School should have started two weeks ago, but storms fed a river that serves as the water source for the school and washeteria, bringing the water to its highest levels on record.
Torrents scattered and sank pipes that feed the local water plant, and the river sediment thickened as well, according to the Anchorage Daily News.
Schools superintendent Norman Eck canceled classes. He said he hopes to see the school open by Oct. 1.
“We have not yet decided on what our school calendar will be, but it could be that we end up having to have school six days a week,” he said.
Meanwhile, emergency crews plan to begin repair work this week using replacement pipes provided by the Alaska Native Tribal Health Consortium.
The city of Kivalina and the Northwest Arctic Borough declared the water shortage a disaster in mid-August, and they are asking the governor to do the same to unlock state money for the repair effort.
Kivalina residents still have rainwater, as well as donated bottled water, to drink.
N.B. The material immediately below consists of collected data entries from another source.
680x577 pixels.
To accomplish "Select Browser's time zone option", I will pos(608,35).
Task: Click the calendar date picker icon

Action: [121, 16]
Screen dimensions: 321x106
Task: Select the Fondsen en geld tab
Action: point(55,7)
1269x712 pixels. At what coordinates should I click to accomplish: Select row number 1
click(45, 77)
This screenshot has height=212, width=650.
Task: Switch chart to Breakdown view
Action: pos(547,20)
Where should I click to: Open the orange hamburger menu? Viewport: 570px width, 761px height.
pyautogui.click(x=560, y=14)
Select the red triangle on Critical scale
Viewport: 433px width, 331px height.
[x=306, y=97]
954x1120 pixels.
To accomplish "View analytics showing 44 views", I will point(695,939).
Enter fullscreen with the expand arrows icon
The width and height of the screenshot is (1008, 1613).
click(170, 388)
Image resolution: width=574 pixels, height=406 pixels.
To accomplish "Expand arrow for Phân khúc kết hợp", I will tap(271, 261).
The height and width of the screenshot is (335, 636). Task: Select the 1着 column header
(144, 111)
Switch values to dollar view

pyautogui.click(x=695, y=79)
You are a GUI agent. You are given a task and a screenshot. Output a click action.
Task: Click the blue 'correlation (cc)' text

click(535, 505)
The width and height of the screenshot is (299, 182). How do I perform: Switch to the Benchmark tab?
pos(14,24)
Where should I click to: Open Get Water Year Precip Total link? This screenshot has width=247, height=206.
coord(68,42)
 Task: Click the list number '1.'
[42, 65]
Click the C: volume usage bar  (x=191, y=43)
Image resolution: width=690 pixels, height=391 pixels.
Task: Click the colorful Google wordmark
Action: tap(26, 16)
Schoolhouses need treated water and won’t open until the problem is fixed, the school district said.
The state had not decided as of Friday whether to make a disaster declaration in Kivalina, said Division of Homeland Security and Emergency Management spokesman Jeremy Zidek.
Help is already on its way from Maniilaq, the regional health and social service agency that along with the Northwest Arctic Borough and the Alaska Native Tribal Health Consortium are teaming up with Kivalina to begin repairs this week, according to Matthew Dixon, the consortium’s vice president of operations.
Dixon said the health consortium is buying replacement piping with emergency funds.